あれだけ派手に呼び出ししておいて誰?はないでしょ!というツッコミは心の中でしか出来ない。
私は素直に名乗って、応接室の扉を開けた。



「あぁ、君か。遅かったね。」

『す、すみません…!!それで、用件はなんですか?』

「風紀委員専用の制服を渡そうと思ってね」

『えっ?』

「女子は君だけだから風紀委員専用、というよりも君専用だけど」

『あ、あの!』

「ん?」

『ん?じゃなくてですね!制服なら、今、着ているのが指定じゃ…?』

「そんなのは関係ないよ。
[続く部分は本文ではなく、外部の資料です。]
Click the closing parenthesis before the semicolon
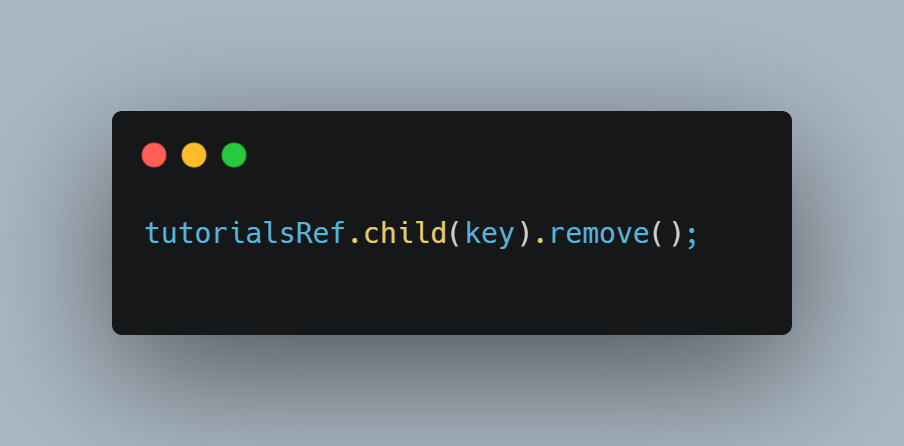This screenshot has width=904, height=446. [x=675, y=233]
」

『か、関係ないって言われても!』

「いいから着替えておいで」

『え、ちょっ、雲雀先輩……』



小包を渡されて隣の個室に押し込められた。
ぱたんと閉められた扉を見て、ため息が零れてしまう。

私専用の制服ってどんなのだろう。
不安になりつつも小包を開けた。



『……セーラー服だ』



ある意味、雲雀先輩が学ランだから統一性はあるけど、やっぱり風紀委員が風紀を乱してるよ…!!
というか、このセーラー服、やたらと裾が短いのは気のせいかなぁ…!?



『…今更、着れませんじゃ怒るよね』



仕方ないか。
私はしぶしぶセーラー服へと袖を通す。
可愛いとは思うけど並盛中の女子生徒はセーラー服なんて着てないから目立つだろうな。



『何か、お腹のところスースーする。』



うーんと背筋を伸ばしたら、お腹が見えてしまいそう。
少し、気をつけないといけないかも。